> [JOB A]:
In the forum thread on stocks, bonds and investing, how long does Paelos say inflation has been trending lower?
> [JOB B]:
Transcribe the forum thread, beginning at the words "Now I have to" and stopping after "big to fail.".
** BEGIN READING TEXT **
Title: Re: Stocks, bonds and investing
Post by: Paelos on April 15, 2015, 10:22:02 AM
Inflation has been a lot lower recently, but it depends on what you believe. It's been trending lower for the last 10 years.


Title: Re: Stocks, bonds and investing
Post by: Viin on April 15, 2015, 10:39:01 AM
Thanks for the tips and pointers to other calculators. I found this one which seems like a good starting point (and is the easiest for me to see how I could do this in a spreadsheet): http://www.calcxml.com/calculators/are-my-current-retirement-savings-sufficient

Now I have to do an exercise to figure out how much we'd spend per year in retirement in 2035 dollars. Can't someone just give me the answer?!?  :uhrr:


Title: Re: Stocks, bonds and investing
Post by: Yegolev on April 15, 2015, 11:24:15 AM
The answer, or an answer? :oh_i_see:

It's all rather mysterious but I trust in the greed of others to continue the market trends upward.  At the moment, I think Earth is too big to fail.
** END READING TEXT **
** BEGIN RECORDS SUPPLIED **
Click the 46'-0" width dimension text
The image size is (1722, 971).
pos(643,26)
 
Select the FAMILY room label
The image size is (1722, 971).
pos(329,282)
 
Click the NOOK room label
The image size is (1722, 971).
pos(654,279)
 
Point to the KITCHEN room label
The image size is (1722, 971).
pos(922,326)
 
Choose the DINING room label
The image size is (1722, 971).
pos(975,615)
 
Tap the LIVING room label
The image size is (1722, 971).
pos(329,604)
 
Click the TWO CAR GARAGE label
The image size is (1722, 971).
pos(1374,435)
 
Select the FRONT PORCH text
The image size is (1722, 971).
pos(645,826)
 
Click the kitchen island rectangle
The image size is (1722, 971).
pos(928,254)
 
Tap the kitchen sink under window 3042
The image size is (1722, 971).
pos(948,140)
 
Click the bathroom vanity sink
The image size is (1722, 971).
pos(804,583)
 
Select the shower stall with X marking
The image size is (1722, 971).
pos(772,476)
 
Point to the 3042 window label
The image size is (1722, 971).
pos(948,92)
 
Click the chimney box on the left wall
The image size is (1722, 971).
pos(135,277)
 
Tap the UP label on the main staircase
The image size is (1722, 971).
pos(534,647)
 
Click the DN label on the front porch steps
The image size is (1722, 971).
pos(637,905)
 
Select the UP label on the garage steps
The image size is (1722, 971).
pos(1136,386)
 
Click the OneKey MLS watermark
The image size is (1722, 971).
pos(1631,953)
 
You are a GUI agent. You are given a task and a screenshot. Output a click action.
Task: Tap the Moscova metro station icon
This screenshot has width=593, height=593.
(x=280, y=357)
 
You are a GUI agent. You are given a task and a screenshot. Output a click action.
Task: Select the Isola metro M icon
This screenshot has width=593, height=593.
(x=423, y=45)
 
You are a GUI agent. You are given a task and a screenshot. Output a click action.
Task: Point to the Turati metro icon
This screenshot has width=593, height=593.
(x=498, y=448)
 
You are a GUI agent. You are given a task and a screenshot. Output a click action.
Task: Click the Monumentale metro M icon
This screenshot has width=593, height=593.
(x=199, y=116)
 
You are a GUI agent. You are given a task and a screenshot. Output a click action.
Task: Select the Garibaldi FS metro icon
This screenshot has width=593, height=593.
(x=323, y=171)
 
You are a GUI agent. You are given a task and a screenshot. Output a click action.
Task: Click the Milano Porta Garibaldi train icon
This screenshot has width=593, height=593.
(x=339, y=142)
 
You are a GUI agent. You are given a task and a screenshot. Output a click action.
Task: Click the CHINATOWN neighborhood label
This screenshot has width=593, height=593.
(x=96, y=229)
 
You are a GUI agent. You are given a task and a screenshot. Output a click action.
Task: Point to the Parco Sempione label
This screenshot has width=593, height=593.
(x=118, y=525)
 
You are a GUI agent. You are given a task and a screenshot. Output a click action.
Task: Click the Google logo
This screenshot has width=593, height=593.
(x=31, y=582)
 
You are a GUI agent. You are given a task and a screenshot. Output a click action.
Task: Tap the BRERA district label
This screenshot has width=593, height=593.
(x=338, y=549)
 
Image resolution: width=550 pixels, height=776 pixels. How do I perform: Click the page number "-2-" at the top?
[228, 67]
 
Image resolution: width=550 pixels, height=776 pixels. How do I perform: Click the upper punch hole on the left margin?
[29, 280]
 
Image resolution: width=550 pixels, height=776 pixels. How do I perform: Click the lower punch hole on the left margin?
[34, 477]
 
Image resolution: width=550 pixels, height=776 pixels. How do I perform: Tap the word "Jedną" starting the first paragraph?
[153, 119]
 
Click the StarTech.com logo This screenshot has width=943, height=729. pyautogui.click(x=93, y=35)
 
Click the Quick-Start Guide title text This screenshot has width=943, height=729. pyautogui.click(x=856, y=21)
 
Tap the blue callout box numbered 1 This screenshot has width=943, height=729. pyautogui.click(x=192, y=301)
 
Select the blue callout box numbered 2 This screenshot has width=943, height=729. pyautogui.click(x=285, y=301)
** END RECORDS SUPPLIED **
> [RIGHT ANSWER A]:
For the last 10 years.

> [RIGHT ANSWER B]:
Now I have to do an exercise to figure out how much we'd spend per year in retirement in 2035 dollars. Can't someone just give me the answer?!?  :uhrr:


Title: Re: Stocks, bonds and investing
Post by: Yegolev on April 15, 2015, 11:24:15 AM
The answer, or an answer? :oh_i_see:

It's all rather mysterious but I trust in the greed of others to continue the market trends upward.  At the moment, I think Earth is too big to fail.